• _Problema planteado A_:
Responde, según el fragmento, estas preguntas:
(i) ¿En qué publicación de Cali salió el primer cuento del narrador?
(ii) ¿Qué nombre recibe la ladera norte del Monte Avila?
(iii) ¿Qué tomó el narrador antes de aceptar explicar uno de sus cuentos?

• _Fragmento_:
-- -- --

El cuento que no vendrá (I)

Armando Romero

"yo creo que los cuentos que tú escribes necesitan que alguien se los cuente a la gente, ya nadie se preocupa por leer cosas difíciles". Abatido, y luego de una buena taza de café, sin tener ya muchos pasadizos para seguirme escapando dentro del laberinto, le dije, "Okey. Siéntate aquí, vas a oir cómo explico uno de mis cuentos"


A Jotamario, quien junto con Alfredo
Sánchez, publicó en "Esquirla" de
Cali, mi primer cuento. ¿Sería de
verdad un cuento?

Hace unos buenos años, en la Caracas todavía bullanguera de petróleo feliz y salsa fácil, viajé con un grupo de amigos hasta las estribaciones de Galipán, que es como se denomina la ladera norte del hermoso Monte Avila. Galipán, con su geografía azotada directamente por la sal y los reflejos del mar, es uno de esos sitios que todavía se salvan del deterioro de la zona central de Venezuela. Flores y plantas, pájaros y serpientes, hay para escoger en esta montaña que frente al mar es un espejo de contrastes.

-- -- --

• _Entradas de datos guardadas_:
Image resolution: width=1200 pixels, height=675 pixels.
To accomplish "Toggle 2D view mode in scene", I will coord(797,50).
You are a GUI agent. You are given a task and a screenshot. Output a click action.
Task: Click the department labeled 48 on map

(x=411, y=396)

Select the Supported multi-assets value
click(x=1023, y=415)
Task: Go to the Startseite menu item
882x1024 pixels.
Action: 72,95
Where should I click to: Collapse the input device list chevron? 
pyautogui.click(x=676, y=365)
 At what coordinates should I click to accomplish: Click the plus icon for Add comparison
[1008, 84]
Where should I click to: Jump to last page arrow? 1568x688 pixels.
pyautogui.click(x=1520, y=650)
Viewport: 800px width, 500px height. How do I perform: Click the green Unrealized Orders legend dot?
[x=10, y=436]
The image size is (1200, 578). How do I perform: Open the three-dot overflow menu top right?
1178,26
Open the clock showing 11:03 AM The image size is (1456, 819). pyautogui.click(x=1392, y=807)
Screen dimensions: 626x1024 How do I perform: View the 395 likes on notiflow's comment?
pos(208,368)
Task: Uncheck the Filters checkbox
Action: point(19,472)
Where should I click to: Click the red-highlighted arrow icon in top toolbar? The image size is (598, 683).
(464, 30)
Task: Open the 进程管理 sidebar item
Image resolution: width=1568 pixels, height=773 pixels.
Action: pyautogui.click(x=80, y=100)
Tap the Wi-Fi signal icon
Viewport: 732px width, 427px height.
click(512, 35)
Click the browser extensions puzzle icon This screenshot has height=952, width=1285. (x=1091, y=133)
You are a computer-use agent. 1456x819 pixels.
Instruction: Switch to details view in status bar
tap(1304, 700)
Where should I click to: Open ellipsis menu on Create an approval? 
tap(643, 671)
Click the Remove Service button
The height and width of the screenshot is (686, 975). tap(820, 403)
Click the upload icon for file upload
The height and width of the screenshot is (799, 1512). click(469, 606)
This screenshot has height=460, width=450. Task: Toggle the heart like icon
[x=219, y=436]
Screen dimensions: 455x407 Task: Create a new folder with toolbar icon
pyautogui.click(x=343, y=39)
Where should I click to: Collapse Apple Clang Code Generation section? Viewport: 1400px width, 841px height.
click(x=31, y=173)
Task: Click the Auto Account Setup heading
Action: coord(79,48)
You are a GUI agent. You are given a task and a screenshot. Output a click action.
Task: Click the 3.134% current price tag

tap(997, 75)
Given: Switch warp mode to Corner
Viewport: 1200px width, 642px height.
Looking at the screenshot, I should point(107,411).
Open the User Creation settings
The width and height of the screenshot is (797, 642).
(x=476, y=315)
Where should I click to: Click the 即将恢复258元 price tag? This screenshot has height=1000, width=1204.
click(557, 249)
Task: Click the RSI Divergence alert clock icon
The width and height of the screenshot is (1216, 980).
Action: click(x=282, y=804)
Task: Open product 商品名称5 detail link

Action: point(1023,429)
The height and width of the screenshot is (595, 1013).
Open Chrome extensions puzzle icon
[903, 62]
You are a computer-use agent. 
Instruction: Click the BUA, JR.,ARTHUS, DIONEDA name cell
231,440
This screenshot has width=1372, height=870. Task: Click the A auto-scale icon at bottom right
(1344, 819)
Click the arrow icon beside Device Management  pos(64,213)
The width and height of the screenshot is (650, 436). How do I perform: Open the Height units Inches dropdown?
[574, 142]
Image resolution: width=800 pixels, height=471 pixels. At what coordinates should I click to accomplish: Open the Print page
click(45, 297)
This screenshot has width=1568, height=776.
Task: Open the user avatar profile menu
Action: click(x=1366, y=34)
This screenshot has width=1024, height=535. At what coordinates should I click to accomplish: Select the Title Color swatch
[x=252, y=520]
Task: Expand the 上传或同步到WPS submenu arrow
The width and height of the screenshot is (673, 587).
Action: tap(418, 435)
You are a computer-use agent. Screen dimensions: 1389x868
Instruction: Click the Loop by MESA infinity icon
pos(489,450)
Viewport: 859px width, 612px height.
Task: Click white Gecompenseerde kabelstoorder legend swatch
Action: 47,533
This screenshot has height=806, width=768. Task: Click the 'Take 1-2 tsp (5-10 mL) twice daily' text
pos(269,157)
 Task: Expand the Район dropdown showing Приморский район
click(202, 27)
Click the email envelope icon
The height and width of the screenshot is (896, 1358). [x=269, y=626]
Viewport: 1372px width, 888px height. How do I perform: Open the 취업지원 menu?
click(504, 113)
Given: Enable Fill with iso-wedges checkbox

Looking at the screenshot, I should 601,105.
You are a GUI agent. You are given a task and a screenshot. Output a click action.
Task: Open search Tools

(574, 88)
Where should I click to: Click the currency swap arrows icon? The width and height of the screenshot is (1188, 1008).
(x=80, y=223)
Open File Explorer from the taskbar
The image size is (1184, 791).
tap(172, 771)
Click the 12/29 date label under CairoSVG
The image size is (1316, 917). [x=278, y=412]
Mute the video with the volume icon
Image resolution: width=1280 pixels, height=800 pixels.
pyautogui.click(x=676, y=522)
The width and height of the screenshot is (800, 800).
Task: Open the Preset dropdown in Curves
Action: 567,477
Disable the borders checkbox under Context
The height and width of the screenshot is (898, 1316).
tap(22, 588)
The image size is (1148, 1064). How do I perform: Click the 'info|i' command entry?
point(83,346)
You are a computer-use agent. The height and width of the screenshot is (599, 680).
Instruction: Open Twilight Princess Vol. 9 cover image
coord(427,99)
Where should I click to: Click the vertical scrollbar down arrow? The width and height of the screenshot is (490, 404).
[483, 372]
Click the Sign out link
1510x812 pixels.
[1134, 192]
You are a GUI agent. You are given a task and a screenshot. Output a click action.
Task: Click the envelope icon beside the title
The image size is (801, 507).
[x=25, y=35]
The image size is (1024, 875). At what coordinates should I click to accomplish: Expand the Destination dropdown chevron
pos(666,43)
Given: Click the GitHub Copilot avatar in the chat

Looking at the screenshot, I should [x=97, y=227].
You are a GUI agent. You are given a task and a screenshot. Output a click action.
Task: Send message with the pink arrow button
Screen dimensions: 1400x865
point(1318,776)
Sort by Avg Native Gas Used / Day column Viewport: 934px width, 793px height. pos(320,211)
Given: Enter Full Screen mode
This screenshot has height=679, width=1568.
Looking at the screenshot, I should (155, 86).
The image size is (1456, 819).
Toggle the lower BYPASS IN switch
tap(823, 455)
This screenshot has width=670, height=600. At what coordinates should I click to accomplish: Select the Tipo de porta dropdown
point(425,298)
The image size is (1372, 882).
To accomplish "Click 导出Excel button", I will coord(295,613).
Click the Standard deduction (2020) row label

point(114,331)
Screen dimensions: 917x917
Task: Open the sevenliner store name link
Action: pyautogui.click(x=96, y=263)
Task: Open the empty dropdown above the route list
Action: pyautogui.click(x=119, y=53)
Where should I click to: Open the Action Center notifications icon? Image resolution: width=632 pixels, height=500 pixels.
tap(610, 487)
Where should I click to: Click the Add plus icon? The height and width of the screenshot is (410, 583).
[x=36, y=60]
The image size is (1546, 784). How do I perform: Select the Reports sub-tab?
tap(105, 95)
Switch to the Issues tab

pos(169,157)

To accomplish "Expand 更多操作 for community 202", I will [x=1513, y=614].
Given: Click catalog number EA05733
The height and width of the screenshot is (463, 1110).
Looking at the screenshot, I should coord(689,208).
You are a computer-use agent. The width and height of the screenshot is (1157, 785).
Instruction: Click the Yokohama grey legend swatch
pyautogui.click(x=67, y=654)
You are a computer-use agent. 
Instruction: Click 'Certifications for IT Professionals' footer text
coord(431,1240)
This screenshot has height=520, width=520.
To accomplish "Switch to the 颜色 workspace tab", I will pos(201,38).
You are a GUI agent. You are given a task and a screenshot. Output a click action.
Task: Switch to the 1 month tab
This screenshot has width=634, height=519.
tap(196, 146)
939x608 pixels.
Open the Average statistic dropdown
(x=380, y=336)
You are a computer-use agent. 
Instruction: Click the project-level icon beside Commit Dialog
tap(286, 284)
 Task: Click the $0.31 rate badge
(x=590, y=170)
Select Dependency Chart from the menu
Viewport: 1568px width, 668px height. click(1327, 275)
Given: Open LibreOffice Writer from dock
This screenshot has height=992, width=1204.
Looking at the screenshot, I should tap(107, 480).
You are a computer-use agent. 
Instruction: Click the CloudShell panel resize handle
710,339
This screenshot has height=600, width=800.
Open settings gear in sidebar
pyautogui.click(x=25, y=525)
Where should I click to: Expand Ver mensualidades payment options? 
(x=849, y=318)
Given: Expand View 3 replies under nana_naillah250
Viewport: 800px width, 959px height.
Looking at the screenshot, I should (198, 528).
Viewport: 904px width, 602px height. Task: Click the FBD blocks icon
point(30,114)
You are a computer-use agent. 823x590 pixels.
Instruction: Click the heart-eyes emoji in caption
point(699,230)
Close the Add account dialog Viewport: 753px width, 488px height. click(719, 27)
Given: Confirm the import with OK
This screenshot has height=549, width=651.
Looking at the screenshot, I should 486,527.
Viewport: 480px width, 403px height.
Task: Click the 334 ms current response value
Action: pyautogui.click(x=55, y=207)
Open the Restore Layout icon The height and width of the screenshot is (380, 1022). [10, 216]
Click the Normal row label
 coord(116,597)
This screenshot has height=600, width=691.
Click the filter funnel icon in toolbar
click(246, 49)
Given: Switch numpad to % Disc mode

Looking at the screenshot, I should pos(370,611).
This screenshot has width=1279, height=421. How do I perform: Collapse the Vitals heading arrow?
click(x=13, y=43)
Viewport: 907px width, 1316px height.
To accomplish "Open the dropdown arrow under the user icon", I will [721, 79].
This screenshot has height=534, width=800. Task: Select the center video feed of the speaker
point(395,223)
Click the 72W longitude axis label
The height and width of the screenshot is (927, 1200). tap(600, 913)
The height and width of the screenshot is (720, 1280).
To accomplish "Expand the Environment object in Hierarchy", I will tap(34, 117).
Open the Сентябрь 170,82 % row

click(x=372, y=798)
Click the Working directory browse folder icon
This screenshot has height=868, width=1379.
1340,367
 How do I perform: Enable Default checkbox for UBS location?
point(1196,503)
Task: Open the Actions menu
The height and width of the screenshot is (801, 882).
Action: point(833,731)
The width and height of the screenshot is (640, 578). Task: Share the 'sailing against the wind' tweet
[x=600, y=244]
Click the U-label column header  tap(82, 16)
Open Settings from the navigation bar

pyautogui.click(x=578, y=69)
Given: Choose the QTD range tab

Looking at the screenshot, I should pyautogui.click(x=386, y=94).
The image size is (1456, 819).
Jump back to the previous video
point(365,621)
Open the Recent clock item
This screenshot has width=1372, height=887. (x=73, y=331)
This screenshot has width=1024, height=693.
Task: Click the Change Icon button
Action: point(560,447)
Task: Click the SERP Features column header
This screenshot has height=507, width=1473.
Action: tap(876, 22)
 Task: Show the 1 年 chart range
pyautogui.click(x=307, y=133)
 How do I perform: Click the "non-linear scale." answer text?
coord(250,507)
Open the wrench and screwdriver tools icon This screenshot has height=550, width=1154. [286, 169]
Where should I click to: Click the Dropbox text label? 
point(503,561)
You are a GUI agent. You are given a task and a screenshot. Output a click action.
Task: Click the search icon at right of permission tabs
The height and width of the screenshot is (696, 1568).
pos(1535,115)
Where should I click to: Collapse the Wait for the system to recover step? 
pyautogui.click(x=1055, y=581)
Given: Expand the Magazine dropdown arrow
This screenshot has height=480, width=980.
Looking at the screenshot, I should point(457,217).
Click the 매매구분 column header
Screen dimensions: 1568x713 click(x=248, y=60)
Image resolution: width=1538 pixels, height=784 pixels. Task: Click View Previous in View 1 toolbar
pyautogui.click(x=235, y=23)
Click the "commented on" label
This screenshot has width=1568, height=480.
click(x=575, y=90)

-- -- --

• _Problema planteado B_: Cita de las filas el tramo que va desde la que contiene "This screenshot has height=600, width=691." hasta la que contiene "will [721, 79].", incluidas ambas.

• _Resultado A_:
(i) En "Esquirla".
(ii) Galipán.
(iii) Una buena taza de café.

• _Resultado B_:
This screenshot has height=600, width=691.
Click the filter funnel icon in toolbar
click(246, 49)
Given: Switch numpad to % Disc mode

Looking at the screenshot, I should pos(370,611).
This screenshot has width=1279, height=421. How do I perform: Collapse the Vitals heading arrow?
click(x=13, y=43)
Viewport: 907px width, 1316px height.
To accomplish "Open the dropdown arrow under the user icon", I will [721, 79].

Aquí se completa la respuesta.